■ **PAGE EXCERPT**
--- START ---
This car was then coupled to the train, shunted several times, and finally dropped or allowed to run down into another siding, when it collided with cars standing on that siding with sufficient force to cause the lumber in the car to be moved, and deceased was fatally injured.
It appeared that this mode of shunting was in common use on railways.
The jury answered the first three questions submitted to the effect that there had been negligence in the management of the car, in giving the car too strong a push, and that they believed the accident was the result of such negligence. The fourth question and the answer of the jury thereto were as follows:
4. Q. Did the deceased, knowing the danger, voluntarily accept the risks of shunting? A. The deceased voluntarily accepted the risks of shunting.
On the finding of the jury a verdict was entered for plaintiff which was affirmed by the Divisional Court and the Court of Appeal.
Chrysler Q.C. and Nesbitt for appellant: There is no evidence of negligence. The immediate cause of the death was the shifting of the lumber in the car, not the impulse given to the car. Callender v. Carleton Iron Co.
Deceased was not killed by the negligence of any persons who were at the time, and under the circumstances, the servants of the company.
The conveying of deceased in the car was not assented to by the defendants and must be presumed to have been at the request and for the purposes of the lumber company, and at their risk. Deceased placed himself upon the train voluntarily, and was not lawfully there at the time of the accident. Sheerman v. The Toronto &c. Railway Co.; Graham v. The Toronto &c. Railway Co.; Blackmore v.Toronto Street Railway Co.
If a man rides on a freight train as a matter of convenience to himself, the railway company receiving no
reward, and is told there is danger, but ageees to take his chances, and the car being put in too rapid motion, he is hurt, could he recover? That is the neat question here. Gallia v. London and North Western Ry. Co. The jury has found, for the purposes of this case, the very facts above stated.
McCarthy Q.C. and Blanchet for the respondent.
--- END ---
■ **RAW DATA**
--- START ---
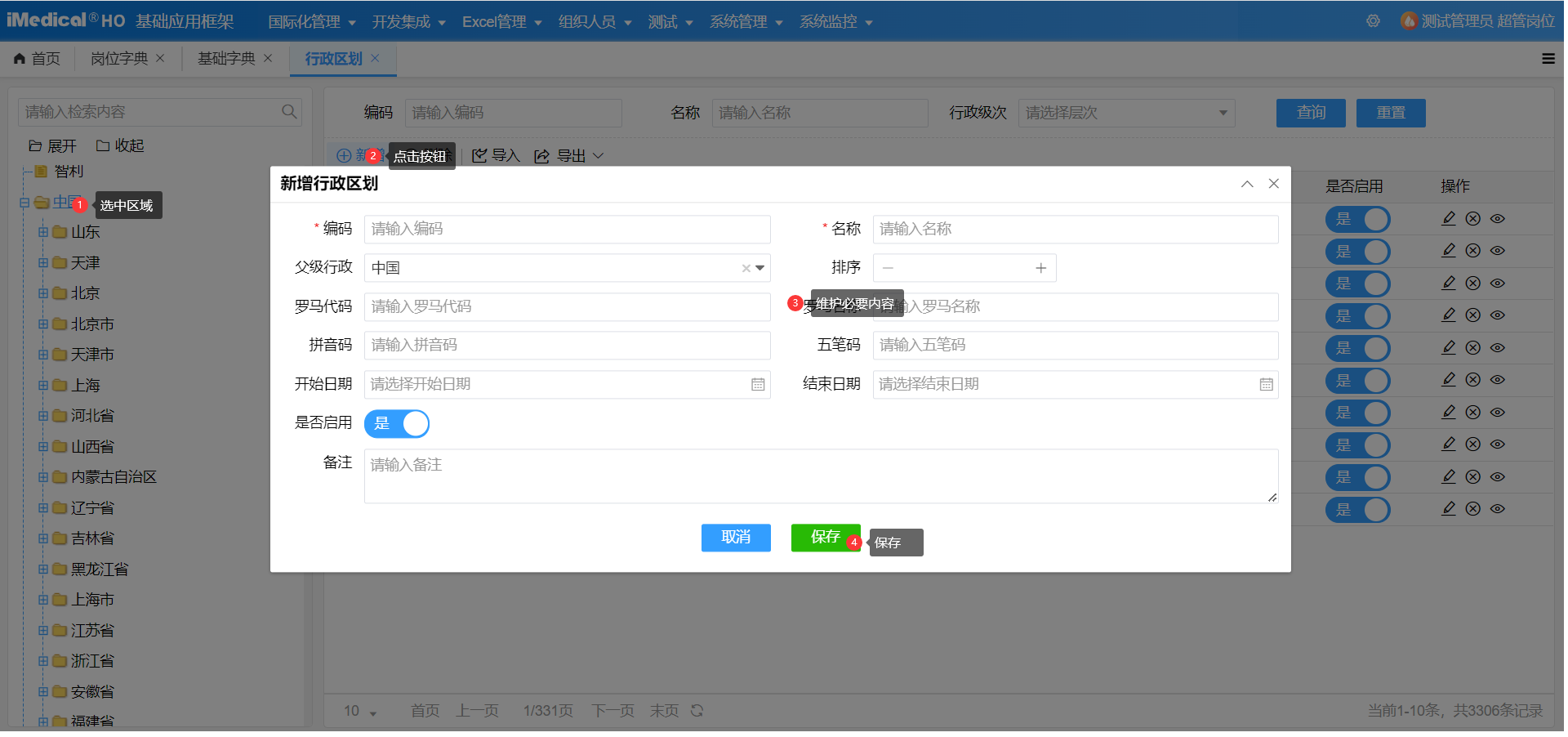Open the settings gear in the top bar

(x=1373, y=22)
--- END ---
--- START ---
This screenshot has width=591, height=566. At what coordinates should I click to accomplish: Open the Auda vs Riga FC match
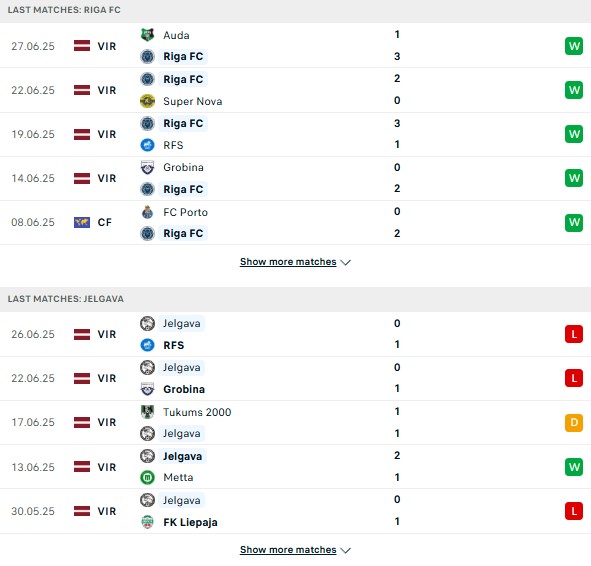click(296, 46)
--- END ---
■ **TASK LIST**
**A)** Repeat word for word the part of the railway case text above, from "The jury answered" to "Carleton Iron Co.".
**B)** Answer these questions using the railway case text above:
(i) How did the jury answer the question on whether the deceased, knowing the danger, voluntarily accepted the risks of shunting?
(ii) Which courts affirmed the verdict entered for the plaintiff?
(iii) Who appeared for the respondent?

■ **EXERCISE RESPONSES**
**A)**
The jury answered the first three questions submitted to the effect that there had been negligence in the management of the car, in giving the car too strong a push, and that they believed the accident was the result of such negligence. The fourth question and the answer of the jury thereto were as follows:
4. Q. Did the deceased, knowing the danger, voluntarily accept the risks of shunting? A. The deceased voluntarily accepted the risks of shunting.
On the finding of the jury a verdict was entered for plaintiff which was affirmed by the Divisional Court and the Court of Appeal.
Chrysler Q.C. and Nesbitt for appellant: There is no evidence of negligence. The immediate cause of the death was the shifting of the lumber in the car, not the impulse given to the car. Callender v. Carleton Iron Co.

**B)**
(i) The jury answered that the deceased voluntarily accepted the risks of shunting.
(ii) The Divisional Court and the Court of Appeal.
(iii) McCarthy Q.C. and Blanchet.